É, doutores e doutoras, Compadre me contou naquela padoca de paredes marrons, entre um martelinho e outro, que aos poucos o sopro do destino o carregou pra longe da família. Não que ele num quisesse as asas da liberdade. Já fui moço também e bati minhas asas, mas sempre que o vento começava a bagunçar minhas penas eu dava meia volta e avoava pro ninho quentinho da casa de minha gente. Compadre nunca pôde voltar pro ninho dele. Talvez tivesse se perdido inteiro nesse grande mundão que Deus fez pra nós ou só num tivesse mesmo um pra onde avoar. Ele me contou que só perdeu o rumo do ninho, mas numa prosa dessas nem sempre a gente conta só verdades. Ah, compadre, pássaro de asas rijas e bico grande, por onde tanto ocê tá avoando hoje?
Aos 23 anos de sua vida Compadre já tava largado nesse mundão. Por muitas noites a grama das praças foi o colchão dele; e o cobertor foi o véu fino da garoa que beijava a antiga São Paulo duma época em que ainda se podia respirar e olhar nos olhos uns dos outros. Nessa vida canina Compadre conheceu gente boa, gente má; conheceu a fome e descobriu como é ser um "malandro" onde "malandro" não é aquele "malandro" da malemolência.
Mesmo chutado feito o cão do diabo, Compadre continuou rijo em sua honra! Home de valor. E foi nesse valor que conheceu Matogrosso e Joca, homes que, igual Compadre, nunca deixavam de sonhar.
Tiros, punhaladas e veneno matam, matam porque tiram a chance da gente de sonhar com o amanhã. Mas Matogrosso e Joca era imortais. Quando ajuntavam latinhas de aluminho martelavam catar uma tonelada, vender essa tonelada, ficar ricos e pagarem um grande churrasco pra comunidade que os acolhera; quando ajuntavam papelão pra usar de cobertor sonhavam com o momento em que encontrariam entre as grossas folhas marrons o bilhete premiado de alguma loteria; quando se apresentavam a mexer massa na construção de algum desses edifícios artos que parecem tocar o céu cinzento de nossa cidade, davam graças a Deus e festejam a bonança que se seguia, mas home sem casa num dura. Por melhor que seja seu coração, os ricos os cospem e chamam de "mendigos ladrões". Matogrosso e Joca eram sonhadores, e foram os sonhos que os uniu ao meu Compadre.

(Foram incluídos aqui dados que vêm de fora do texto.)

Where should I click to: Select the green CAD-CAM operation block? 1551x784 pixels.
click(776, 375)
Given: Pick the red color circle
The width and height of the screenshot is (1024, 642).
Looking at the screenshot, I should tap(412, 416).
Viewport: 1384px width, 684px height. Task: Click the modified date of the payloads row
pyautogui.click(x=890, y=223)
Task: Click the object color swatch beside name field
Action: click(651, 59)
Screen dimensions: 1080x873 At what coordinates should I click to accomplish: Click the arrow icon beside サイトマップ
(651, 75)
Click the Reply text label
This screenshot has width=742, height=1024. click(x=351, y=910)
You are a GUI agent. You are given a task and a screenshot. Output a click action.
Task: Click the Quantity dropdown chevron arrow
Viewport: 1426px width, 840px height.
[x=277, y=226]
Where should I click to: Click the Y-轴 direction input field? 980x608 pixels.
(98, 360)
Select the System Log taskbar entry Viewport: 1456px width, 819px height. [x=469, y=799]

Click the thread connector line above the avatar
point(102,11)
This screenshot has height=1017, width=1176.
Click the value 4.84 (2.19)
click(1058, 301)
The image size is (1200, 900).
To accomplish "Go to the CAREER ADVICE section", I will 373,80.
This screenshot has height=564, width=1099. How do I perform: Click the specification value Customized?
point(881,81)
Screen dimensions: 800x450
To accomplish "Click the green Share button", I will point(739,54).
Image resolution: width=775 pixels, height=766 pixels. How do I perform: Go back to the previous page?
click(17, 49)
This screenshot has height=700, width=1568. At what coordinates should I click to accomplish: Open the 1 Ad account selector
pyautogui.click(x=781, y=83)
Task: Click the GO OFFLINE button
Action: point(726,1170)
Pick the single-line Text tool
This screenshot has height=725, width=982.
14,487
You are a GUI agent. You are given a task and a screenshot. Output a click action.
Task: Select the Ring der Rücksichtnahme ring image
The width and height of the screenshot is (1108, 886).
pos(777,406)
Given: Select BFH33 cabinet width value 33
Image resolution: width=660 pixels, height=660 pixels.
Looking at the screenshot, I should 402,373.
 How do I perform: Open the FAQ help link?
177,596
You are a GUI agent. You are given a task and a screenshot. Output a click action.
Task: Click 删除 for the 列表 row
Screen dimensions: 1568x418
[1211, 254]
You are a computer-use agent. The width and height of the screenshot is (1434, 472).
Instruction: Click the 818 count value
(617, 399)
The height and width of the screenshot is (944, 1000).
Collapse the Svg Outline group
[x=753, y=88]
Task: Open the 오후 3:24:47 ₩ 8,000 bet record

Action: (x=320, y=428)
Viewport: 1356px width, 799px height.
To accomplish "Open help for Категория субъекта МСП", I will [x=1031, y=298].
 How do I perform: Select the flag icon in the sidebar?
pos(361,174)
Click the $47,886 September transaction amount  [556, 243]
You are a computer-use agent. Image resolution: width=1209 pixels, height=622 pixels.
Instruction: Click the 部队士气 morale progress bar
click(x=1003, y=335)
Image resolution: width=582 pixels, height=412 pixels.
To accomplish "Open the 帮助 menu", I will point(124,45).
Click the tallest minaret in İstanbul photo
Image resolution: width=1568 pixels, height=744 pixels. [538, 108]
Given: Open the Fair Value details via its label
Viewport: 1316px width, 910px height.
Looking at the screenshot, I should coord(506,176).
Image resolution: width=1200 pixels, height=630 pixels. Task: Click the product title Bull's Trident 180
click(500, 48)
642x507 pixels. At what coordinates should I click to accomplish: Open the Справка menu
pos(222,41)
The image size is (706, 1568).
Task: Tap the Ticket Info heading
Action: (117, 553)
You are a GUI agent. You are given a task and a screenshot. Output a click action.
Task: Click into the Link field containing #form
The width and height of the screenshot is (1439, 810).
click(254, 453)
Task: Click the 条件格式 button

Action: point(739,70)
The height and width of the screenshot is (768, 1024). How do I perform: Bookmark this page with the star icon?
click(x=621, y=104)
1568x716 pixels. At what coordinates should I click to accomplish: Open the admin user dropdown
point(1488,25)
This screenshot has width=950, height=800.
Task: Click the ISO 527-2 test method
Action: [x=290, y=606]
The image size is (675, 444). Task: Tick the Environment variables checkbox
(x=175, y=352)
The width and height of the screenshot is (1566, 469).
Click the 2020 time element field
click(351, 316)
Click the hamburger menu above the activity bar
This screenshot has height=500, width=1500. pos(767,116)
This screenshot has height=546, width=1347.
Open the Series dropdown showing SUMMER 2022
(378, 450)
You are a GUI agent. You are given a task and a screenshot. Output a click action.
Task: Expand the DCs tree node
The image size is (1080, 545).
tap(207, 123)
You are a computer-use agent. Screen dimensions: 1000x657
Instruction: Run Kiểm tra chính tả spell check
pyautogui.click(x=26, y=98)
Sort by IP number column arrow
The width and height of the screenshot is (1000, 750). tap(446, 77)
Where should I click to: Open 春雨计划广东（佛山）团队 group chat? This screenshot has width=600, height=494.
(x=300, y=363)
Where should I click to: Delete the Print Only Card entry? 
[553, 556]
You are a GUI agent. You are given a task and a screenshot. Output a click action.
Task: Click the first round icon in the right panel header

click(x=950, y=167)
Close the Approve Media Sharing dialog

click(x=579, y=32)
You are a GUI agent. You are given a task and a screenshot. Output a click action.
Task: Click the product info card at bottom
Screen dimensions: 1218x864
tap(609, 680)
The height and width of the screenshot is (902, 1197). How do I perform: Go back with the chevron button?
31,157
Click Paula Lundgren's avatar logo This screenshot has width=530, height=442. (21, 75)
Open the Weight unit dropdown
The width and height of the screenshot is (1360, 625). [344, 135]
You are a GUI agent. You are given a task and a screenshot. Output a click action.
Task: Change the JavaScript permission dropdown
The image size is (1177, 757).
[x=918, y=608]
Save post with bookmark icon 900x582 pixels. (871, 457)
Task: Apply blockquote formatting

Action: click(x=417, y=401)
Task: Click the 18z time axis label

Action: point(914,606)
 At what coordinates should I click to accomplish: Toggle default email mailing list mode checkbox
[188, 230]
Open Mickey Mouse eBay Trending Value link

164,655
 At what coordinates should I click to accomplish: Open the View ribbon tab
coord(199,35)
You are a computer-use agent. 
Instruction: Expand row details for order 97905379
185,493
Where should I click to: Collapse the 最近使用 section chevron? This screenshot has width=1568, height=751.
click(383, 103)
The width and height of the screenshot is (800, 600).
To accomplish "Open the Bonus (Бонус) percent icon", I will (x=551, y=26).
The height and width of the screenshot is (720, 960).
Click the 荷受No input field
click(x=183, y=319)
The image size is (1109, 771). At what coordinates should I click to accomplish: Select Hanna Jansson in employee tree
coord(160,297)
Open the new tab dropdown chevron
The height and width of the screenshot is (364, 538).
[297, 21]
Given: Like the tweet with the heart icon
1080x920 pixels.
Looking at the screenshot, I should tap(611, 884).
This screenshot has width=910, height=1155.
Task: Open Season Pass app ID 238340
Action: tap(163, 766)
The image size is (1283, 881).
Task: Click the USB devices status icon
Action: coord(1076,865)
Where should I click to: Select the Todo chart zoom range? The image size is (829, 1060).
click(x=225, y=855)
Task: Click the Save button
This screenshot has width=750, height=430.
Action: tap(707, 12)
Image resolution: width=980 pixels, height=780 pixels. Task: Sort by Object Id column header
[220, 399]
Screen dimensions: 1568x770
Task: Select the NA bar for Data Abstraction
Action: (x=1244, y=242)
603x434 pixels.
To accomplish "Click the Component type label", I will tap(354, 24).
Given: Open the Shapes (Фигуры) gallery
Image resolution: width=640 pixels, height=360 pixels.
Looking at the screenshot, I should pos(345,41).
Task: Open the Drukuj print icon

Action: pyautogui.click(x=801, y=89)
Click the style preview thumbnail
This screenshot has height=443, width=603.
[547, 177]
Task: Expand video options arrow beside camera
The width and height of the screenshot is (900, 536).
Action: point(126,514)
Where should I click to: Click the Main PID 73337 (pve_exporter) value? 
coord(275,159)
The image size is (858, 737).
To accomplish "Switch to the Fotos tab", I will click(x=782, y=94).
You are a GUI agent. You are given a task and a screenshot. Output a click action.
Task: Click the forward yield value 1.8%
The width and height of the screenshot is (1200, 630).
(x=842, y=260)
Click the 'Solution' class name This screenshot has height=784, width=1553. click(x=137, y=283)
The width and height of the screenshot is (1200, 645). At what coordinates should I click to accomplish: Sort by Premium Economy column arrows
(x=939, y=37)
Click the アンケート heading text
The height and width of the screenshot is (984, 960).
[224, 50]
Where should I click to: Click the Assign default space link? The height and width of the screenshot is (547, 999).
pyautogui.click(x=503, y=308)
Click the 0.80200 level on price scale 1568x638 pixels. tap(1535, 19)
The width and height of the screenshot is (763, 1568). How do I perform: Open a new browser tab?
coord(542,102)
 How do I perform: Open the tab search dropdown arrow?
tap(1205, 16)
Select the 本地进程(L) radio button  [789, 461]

Compadre me contou que era uma noite escura e faminta quando conheceu aqueles jovens de valor. Sua barriga roncava e os pés descalços ardiam. Choraria se tivesse lágrimas, mas por dentro já era uma múmia desidratada.
Andou feito um zumbi por entre aqueles prédios recém-erguidos. O céu da meia noite sem estrelas se encobriu em pesadas nuvens sóbrias e inquietas. Aquele vulto esfomeado que se arrastava pelas calçadas só devia parecer humano quando entrava nos anéis de luz formados pelos grandes postes que a prefeitura ali colocara.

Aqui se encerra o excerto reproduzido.